DIVISION DES MANWANTARAS.

Djanamédjaya dit :

Savant Mouni, daigne me dire comment on compte un Manwantara et ses âges (youga), et quelle est la mesure d’un jour de Brahmâ.

Vêsampâyana répondit :

On distingue trois espèces de jours : jour humain (lôkica), jour de Manou (mânava), jour supérieur ou divin (para)[1]. Écoute, ô prince, les détails et les calculs que je vais te donner à ce sujet. Quinze Niméchas[2] font une Câchthâ ; trente Câchthâs, une Calâ ; trente Calâs, une heure (mouhoûrtta) ; trente Mouhoûrttas, un jour (ahorâtra)[3] mesuré par le cours de la lune et du soleil ; mais c’est surtout la marche du soleil qu’il faut observer ici. Quinze jours forment un Pakcha ; deux Pakchas, un mois ; deux mois, une saison (ritou)[4]. Une année renferme deux semestres appelés ayanas[5] ; un Ayana, trois saisons (ritou). Des deux Ayanas, Tun est méridional et l’autre septentrional.

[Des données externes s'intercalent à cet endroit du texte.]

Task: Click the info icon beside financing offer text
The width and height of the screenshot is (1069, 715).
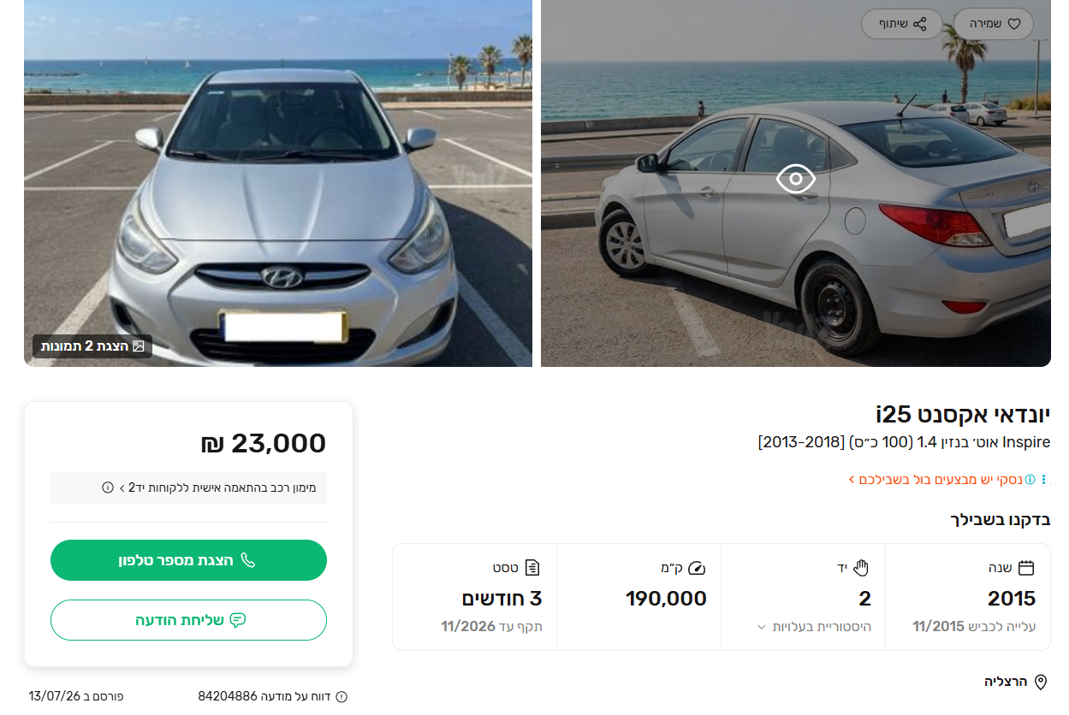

Le mois ainsi composé de deux Pakchas est reconnu par les savants pour être un jour entier des Pitris, dont le Pakcha noir[6] est le jour, et le Pakcha blanc la nuit. C’est pendant le Pakcha noir, qui est le jour des Pitris, qu’on célèbre le srâddha[7] en leur honneur.

Ce qui, suivant le calcul humain, est une révolution annuelle (samvatsara), est un jour entier des dieux : l’Ayana septentrional est leur jour, l’Ayana méridional est leur nuit. C’est là ce que nous ont enseigné les sages et les savants.

Dix années des dieux font un jour de Manou ; dix jours des dieux font un Pakcha de Manou ; dix Pakchas des dieux, un mois de Manou ; douze mois des dieux, une saison (ritou) de Manou : tel est le secret des hommes instruits.

Quatre mille années (varcha) composent l’âge (youga) appelé Crita. Le Sandhyâ et le Sandhyânsa[8] de cet âge sont chacun de quatre cents ans.

Le Trétâ est formé de trois mille ans ; son Sandhyâ et son Sandhyânsa, de trois cents chacun.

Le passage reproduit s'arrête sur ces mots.